→ TASK OBJECTIVE: The line containing "Task: Click the 'All sounds > 0' panel title" marks the start. Return it and every later line of the listing below exactly, ending with the last one.

→ MATERIAL FOR THE TASK:
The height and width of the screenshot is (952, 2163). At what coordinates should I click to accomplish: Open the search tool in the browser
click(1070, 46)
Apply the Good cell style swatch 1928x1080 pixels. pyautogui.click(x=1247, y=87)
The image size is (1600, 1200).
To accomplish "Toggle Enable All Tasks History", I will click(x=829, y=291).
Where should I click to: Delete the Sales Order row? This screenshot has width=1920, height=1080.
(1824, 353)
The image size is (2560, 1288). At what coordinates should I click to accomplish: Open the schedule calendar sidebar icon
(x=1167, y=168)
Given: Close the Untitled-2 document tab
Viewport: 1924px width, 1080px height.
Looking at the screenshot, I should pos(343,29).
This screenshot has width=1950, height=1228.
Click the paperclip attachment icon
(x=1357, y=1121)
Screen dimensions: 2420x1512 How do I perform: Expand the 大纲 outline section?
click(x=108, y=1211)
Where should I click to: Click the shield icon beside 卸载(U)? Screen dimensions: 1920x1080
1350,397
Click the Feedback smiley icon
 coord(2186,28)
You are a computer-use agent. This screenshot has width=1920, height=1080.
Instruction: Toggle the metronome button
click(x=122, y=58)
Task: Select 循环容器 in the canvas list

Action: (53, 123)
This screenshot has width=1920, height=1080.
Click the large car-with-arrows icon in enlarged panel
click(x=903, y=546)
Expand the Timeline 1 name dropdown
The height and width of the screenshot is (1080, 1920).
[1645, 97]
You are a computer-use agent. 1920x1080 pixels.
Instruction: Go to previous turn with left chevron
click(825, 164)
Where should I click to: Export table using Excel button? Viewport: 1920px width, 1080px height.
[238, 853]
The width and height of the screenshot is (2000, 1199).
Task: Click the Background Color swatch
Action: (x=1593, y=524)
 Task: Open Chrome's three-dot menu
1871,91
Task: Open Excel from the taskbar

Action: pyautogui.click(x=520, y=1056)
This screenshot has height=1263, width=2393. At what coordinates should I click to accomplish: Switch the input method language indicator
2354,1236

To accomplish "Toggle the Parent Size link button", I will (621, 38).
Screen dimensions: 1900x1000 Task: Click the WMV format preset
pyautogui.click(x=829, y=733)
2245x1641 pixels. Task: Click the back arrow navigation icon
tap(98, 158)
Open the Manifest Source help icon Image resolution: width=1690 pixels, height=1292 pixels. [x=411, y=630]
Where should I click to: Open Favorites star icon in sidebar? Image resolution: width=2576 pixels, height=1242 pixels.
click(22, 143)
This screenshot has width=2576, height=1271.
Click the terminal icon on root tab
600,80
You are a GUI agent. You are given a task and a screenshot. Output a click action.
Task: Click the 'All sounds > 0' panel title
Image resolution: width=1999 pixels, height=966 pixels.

→ RESULT:
Task: Click the 'All sounds > 0' panel title
Image resolution: width=1999 pixels, height=966 pixels.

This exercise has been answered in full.